Although not unheard of, service dogs for students as young as Britton are not common.
"Once we saw how effective Dopey is at helping not only Britton but the other student, there's no question the dog has been a huge help," Christensen said.
Dopey has been an asset for the entire class, which is a functional skills class for students with moderate to severe disabilities.
"If somebody's having an issue or behavior ... I will say, 'Just look at the dog. Everything's OK,'” Lovell said. “His presence in the room is enough to bring some of our students down — and that is a fact."
Lovell, who is 36 weeks pregnant, jokes that Dopey will alert her that she’s going into labor before she feels the first contraction.
But there’s no doubt that Dopey's No. 1 mission is Britton. Dopey, the gentle guardian and constant companion, rarely takes his eyes off of the boy.
If Britton goes to the bathroom, Dopey goes too.
If Dopey needs to go potty, there goes Britton.
They are together from the moment they board the bus until school ends around 2:55 p.m., and they are together at night, sleeping together in a bedroom filled with Star Wars posters.
"Thank God for Dopey," Lovell said. "It really truly is like having another member of the team."
Voss said she used to worry about Britton getting bullied.
Because children with Dravet's syndrome have a significantly higher risk of Sudden Unexplained Death in Epilepsy (SUDEP) — which often happens at night — she also worried every time she tucked him in for bed.
Now, knowing that Dopey is by Britton’s side “gives me a sense of comfort, especially at night when he’s sleeping,” Voss said. “Now, it doesn’t bother me."
There’s no objective evidence that dogs can reliably predict seizures.
The organization that trained Dopey, Noelle's Dogs Four Hope in Colorado Springs, emphasizes that research does not support claims that dogs can be trained to detect oncoming seizures.
The ability appears to be innate to some dogs, especially those that have a strong bond with their owners or handlers, said president Christopher Smith.
Some people theorize that dogs may be able to smell chemical changes in people or detect slight behavioral changes invisible to human eye.

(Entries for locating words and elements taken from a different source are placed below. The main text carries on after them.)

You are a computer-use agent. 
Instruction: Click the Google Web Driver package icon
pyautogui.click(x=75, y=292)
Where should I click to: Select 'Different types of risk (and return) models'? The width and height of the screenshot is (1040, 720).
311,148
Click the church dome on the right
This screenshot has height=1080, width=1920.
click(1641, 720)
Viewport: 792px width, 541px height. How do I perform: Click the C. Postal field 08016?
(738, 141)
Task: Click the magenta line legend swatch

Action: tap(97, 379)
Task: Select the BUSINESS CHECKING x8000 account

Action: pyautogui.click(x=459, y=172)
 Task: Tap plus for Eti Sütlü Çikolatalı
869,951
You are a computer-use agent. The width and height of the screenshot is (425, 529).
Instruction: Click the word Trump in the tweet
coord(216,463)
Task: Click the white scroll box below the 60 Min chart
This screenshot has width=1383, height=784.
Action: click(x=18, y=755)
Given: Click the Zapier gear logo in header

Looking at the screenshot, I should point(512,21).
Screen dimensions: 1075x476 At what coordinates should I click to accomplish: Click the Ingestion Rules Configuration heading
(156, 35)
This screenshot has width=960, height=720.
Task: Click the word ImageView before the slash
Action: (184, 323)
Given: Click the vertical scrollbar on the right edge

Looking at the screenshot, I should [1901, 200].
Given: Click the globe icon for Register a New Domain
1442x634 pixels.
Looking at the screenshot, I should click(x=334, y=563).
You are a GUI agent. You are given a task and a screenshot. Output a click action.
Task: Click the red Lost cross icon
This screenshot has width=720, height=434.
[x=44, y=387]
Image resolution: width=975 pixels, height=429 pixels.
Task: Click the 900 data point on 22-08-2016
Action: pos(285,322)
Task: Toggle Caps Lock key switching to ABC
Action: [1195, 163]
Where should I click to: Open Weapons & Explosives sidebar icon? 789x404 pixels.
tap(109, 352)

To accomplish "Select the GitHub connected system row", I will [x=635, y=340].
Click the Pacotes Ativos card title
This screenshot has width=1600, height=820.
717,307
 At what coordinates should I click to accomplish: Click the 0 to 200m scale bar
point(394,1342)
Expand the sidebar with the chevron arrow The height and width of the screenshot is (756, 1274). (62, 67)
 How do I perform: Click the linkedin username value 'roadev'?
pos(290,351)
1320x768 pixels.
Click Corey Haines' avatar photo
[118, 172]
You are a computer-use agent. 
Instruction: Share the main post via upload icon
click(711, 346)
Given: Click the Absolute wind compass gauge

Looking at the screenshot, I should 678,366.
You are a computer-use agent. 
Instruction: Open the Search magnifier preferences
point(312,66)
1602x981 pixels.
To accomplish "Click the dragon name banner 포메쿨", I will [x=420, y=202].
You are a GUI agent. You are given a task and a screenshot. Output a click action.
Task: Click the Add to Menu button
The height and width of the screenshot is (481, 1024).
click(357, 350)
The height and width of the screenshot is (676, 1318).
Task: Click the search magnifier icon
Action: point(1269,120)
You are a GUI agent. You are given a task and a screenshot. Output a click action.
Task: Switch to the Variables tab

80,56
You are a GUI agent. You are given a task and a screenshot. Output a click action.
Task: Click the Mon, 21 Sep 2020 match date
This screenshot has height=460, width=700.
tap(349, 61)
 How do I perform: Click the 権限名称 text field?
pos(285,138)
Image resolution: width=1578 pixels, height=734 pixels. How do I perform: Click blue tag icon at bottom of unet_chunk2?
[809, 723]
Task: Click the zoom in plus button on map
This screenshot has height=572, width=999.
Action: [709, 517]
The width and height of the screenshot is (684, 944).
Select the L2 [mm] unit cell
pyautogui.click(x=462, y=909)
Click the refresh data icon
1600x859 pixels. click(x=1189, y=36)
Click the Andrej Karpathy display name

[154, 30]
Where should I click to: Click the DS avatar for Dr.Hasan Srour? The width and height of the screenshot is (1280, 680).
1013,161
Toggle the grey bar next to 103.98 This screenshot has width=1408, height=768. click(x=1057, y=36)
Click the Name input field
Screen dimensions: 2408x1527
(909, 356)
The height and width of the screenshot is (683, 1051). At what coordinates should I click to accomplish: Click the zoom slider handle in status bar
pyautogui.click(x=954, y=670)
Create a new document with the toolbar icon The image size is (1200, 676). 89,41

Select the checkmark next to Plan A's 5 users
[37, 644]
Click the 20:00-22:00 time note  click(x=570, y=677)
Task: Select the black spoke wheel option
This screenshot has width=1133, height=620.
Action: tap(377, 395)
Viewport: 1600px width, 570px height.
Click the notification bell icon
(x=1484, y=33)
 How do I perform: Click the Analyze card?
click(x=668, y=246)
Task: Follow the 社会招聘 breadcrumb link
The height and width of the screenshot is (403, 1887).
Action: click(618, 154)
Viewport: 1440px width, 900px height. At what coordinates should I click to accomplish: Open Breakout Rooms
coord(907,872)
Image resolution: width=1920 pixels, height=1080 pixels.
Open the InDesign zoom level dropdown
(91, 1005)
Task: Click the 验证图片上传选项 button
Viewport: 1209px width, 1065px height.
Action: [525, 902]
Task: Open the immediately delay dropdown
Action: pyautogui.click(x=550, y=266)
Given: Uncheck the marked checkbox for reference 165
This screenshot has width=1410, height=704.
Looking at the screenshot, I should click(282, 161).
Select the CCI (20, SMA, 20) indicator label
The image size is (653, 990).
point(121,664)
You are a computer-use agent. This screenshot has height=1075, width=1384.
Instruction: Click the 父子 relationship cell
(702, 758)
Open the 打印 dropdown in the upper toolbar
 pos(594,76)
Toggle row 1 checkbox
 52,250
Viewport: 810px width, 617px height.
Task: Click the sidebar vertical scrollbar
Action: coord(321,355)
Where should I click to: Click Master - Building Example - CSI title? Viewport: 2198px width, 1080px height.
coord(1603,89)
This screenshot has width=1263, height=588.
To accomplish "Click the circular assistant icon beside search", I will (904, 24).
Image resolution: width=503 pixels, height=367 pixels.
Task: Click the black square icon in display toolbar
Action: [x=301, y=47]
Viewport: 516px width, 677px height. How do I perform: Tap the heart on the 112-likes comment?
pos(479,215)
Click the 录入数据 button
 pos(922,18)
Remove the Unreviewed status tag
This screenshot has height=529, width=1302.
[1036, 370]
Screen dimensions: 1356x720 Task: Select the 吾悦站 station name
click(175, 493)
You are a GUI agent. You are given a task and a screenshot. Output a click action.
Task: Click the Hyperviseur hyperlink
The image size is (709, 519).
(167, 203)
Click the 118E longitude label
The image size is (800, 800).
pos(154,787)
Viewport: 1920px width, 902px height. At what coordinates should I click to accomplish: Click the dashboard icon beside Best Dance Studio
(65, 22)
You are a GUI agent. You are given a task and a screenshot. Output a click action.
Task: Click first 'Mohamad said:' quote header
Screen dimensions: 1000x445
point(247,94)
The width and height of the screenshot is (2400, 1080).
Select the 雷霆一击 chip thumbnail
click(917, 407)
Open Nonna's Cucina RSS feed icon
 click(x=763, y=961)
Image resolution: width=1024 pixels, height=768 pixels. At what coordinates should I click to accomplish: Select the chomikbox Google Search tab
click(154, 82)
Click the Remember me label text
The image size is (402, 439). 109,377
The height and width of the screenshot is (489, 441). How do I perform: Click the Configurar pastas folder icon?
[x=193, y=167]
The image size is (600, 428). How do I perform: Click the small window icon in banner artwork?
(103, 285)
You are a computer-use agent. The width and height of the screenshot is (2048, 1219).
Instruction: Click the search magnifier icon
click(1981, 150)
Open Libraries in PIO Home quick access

Smith says trainers pick puppies based on their temperament and personality. After eight months of basic obedience training, they begin teaching them how to help their handlers during seizures. Dopey, for example, is trained to block Britton from wandering out of doorways or down stairs while he’s disoriented, so he doesn’t hurt himself.
A lover of data, Lovell has looked into the science of seizure alert dogs herself. But she couldn’t find any scientific proof that dogs can alert to seizures.
The only explanation she has, Lovell says, is “faith.”
"He’s beyond a companion. He's beyond a friend. He's beyond a lifesaver. He's an angel.”